SelName is certainly helpful, thank you! However, when this list gets longer and I am looking for a substring, I was hoping that a find method could help out as well. Since I am using a naming convention, I might want to select all objects that contain a *TA* or a W7*. Does this make sense?
Btw, I found some coding snippet that does what I am looking for, however I do not know whether I can use this as a simple script within Rhino (e.g. the Python version):
Here is a relatively simple script that may help -
It puts up a stringbox on the screen where you can type the search term. It allows for * as wildcards at the start, end or both start and end of the search string (not in the middle though). It will select all objects that have object names corresponding to the criteria. If no wildcard is used, the object name and the entire search string must match exactly. It is not case-sensitive (but can be made so). It will report the number of objects selected and also if any matching objects are locked, hidden or are on locked or off layers.

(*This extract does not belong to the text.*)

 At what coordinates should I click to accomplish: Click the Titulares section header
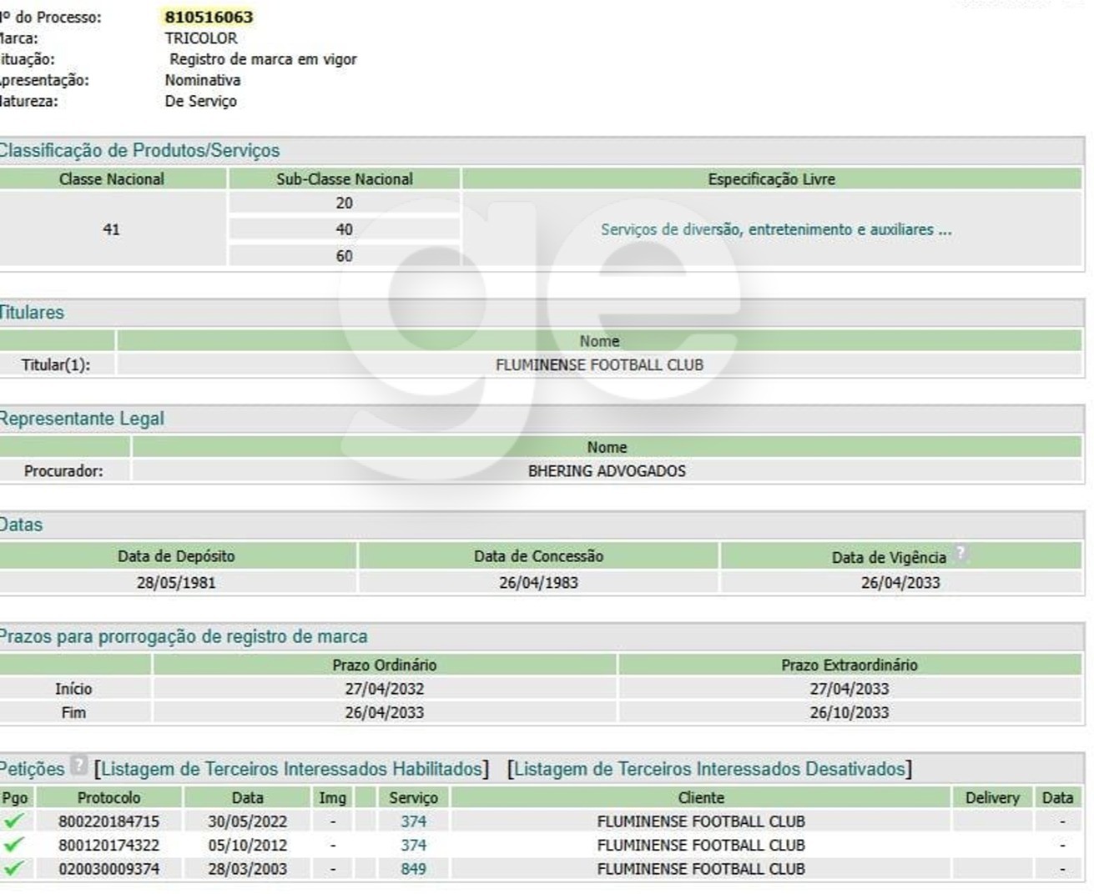[32, 313]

More sophisticated searches could be made with regular expressions, but perhaps this may be enough for you…
I learned about aliases and tried to run the script as an alias but for some reason I do not get the popup this way. Here is what I did:
On my Mac, I copied the script inside the library folder: /Users/dstaiger/Library/Application Support/McNeel/Rhinoceros/Scripts/SearchSelectObjName.py and restarted Rhino. Then I created an alias “FindByName” and set it to ! _-RunPythonScript SearchSelectObjName.py.
When I now use Cmd-K to run the alias, nothing happens other than a message displaying at the bottom in the status bar: Python Script <SearchSelectObjName.
I also tried variants without a .py ending and with/without “”, but still no luck.
That all seems like it should work… my Mac is unfortunately too old to run V7, but I can see if it will run in V6. Wait, what does Cmd+K do? Does the script run if you type out the full alias name?
OK, I can’t get it to work from an alias here on my Mac either - it works with RunPythonScript and browse to file on the desktop… @pascal can you test why?
There is a 6.0 or 7.0 in the path corresponding to the version of Rhino you’re running.
Ex: Library/Application Support/McNeel/Rhinoceros/6.0/scripts
Ah, so that means simply that the script is in the wrong folder… Hang on, going to check that now (for 6.0 at least).
OK, I can confirm that it’s working - thanks Alain! I will update the Wiki page and the Discourse topic (if I can) with this info…
Edit: Wiki page updated.
@wim - the Discourse post on this page - which people seem to find as per above - has information that needs to be updated. As the first post is two years old, I can no longer edit it, and putting new info with corrections at the bottom of a long thread will not be found easily… Any way to be able to edit that first post with the new info?
Using the correct folder path for the script is working fine. In my case for Rhino 7, it is /Users/myusername/Library/Application Support/McNeel/Rhinoceros/7.0/scripts.